Frequently asked questions
How much more powerful is a corded vacuum than a cordless?+
On peak suction, a typical 12-amp corded upright (1440 watts) outpowers a flagship cordless (Dyson Gen5detect at 280 airwatts, roughly equivalent to 600 watts of motor input) by a factor of 2 to 2.5 on raw motor draw. At the floor head the gap narrows because cordless models have more efficient airflow paths. Real-world pickup difference on deep carpet is about 15 to 25 percent in favor of corded.
Can a cordless vacuum replace a corded one for the whole house?+
For homes under 2000 square feet with mostly hard floor, yes. The Dyson V15, Shark Detect Pro, and Tineco Pure One all cover this use case at full performance. For homes over 2500 square feet, deep pile carpet, or households that vacuum daily, a corded primary plus a cordless secondary is the better combination. Battery limitations on cordless become the bottleneck on large homes.
How long do cordless vacuum batteries actually last?+
On a single charge, flagship cordless models deliver 40 to 60 minutes on eco mode and 8 to 15 minutes on max boost. Over a battery lifetime of 3 to 5 years, capacity drops to 65 to 80 percent of original. Replacement battery packs cost 80 to 150 dollars depending on model. Total ownership cost includes one or two battery replacements over a 7-year vacuum lifespan.
Are cordless vacuums good for deep cleaning carpet?+
Mid-tier and flagship cordless can deep clean low to medium pile carpet. Deep cleaning thick high pile carpet (over 0.5 inch tufts) is where corded uprights still win. The combination of higher sustained suction, larger brush rolls, and unlimited run time matters more on dense carpet. For occasional deep cleans, a corded canister or an upright is the right tool even in homes that otherwise use cordless.

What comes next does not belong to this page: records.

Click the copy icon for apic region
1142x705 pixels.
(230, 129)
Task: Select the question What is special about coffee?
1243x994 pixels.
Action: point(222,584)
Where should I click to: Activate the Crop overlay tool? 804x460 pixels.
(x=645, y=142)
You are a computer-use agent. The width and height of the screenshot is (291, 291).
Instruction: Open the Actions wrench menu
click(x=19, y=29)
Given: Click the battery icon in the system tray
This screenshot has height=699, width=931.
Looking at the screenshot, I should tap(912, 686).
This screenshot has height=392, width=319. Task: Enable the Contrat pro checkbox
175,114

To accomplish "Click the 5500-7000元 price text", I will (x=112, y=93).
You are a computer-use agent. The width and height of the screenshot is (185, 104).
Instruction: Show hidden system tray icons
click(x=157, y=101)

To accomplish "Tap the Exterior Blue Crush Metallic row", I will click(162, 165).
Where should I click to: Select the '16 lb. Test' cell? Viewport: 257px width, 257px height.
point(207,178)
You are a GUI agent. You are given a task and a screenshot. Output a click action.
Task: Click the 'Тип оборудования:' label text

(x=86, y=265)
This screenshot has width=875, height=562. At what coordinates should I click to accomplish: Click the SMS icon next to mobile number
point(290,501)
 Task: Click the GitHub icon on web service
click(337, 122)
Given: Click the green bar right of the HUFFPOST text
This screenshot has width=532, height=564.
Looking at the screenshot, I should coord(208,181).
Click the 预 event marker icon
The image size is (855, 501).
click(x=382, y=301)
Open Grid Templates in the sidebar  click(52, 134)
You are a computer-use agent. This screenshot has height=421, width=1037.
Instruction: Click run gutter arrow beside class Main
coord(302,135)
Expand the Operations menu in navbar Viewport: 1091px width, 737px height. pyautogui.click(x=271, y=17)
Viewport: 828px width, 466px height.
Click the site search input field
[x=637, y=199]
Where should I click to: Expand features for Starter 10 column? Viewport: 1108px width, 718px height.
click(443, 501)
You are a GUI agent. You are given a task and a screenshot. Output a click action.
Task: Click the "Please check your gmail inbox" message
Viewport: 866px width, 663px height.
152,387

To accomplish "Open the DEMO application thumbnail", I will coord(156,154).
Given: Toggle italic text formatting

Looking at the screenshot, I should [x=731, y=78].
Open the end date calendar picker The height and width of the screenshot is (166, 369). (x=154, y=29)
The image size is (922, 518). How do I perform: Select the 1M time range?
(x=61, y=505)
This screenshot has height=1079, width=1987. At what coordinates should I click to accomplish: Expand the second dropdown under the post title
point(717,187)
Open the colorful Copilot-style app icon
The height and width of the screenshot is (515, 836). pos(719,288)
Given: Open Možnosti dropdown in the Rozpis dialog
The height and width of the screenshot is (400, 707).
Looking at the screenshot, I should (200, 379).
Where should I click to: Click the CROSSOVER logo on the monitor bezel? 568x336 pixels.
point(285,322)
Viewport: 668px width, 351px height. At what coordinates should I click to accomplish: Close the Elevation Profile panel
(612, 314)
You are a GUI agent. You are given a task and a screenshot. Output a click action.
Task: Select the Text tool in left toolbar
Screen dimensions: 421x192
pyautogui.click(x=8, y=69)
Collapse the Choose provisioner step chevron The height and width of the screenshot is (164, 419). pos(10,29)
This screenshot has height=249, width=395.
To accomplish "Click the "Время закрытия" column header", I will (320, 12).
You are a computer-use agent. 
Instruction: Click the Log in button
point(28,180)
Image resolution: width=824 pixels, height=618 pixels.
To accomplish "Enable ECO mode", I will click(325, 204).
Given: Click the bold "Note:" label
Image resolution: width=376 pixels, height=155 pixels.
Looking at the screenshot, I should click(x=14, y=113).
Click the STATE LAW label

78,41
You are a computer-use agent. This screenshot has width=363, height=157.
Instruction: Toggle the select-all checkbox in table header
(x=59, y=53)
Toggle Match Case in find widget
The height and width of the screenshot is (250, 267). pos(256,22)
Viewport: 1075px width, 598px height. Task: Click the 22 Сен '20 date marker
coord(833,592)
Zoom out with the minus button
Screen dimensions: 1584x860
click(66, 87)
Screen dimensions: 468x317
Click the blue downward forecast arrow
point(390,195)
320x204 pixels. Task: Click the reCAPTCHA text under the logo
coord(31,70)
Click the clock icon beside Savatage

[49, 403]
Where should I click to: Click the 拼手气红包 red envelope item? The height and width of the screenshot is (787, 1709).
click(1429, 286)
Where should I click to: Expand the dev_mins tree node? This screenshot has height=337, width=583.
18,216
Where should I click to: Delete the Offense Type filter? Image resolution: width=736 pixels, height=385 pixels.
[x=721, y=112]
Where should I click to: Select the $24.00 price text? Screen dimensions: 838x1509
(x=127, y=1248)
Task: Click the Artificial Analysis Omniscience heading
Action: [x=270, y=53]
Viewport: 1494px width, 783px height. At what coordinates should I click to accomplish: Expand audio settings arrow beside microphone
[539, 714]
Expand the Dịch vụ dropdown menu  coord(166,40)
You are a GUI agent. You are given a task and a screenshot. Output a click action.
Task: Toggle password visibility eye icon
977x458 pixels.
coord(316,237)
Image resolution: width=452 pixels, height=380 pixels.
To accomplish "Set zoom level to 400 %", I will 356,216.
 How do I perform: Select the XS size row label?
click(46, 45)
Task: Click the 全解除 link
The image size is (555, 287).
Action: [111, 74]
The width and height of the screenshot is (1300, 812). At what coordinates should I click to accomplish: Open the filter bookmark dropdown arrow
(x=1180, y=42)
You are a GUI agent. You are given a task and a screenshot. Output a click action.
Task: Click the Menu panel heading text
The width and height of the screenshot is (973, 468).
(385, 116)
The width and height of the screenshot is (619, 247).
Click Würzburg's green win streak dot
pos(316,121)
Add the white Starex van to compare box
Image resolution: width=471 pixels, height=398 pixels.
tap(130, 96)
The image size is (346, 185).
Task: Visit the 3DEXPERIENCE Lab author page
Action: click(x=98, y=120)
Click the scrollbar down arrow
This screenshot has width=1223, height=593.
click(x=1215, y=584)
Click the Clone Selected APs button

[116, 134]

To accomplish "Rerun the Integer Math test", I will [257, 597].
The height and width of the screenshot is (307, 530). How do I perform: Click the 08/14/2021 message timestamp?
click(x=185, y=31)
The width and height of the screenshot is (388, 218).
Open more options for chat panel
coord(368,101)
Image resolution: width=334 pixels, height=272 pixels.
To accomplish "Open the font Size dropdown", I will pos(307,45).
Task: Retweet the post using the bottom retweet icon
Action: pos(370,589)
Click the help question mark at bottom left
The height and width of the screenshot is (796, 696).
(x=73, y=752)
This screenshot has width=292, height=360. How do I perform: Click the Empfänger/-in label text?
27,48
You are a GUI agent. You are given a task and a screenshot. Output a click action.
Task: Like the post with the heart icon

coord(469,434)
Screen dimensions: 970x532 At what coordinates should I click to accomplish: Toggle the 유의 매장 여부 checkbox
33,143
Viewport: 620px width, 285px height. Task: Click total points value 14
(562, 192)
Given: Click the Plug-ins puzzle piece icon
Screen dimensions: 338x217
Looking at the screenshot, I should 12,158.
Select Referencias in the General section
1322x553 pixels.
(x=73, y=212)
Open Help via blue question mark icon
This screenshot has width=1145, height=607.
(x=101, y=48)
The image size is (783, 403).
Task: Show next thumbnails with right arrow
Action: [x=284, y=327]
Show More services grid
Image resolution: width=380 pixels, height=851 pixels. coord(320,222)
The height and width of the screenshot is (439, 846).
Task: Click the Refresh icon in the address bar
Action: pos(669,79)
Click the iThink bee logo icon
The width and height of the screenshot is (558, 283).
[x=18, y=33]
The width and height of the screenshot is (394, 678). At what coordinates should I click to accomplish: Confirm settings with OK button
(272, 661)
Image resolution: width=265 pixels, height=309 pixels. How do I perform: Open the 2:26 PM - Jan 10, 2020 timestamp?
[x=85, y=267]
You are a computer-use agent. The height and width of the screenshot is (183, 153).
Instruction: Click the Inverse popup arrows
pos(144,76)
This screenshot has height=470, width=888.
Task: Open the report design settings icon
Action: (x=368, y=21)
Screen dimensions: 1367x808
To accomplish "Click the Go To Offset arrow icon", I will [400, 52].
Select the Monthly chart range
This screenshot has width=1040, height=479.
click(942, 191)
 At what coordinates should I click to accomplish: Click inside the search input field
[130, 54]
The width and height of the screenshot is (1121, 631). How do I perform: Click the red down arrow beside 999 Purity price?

Is a corded vacuum cheaper to own over 10 years?+
Generally yes if you compare equivalent quality tiers. A 400 dollar corded upright lasts 8 to 12 years with belt and bag costs averaging 30 dollars per year. A 650 dollar cordless stick lasts 5 to 8 years with one battery replacement at 100 dollars and similar filter costs. Annualized: roughly 55 dollars per year for corded versus 110 dollars per year for cordless. The cordless premium pays for freedom of movement, not lower lifetime cost.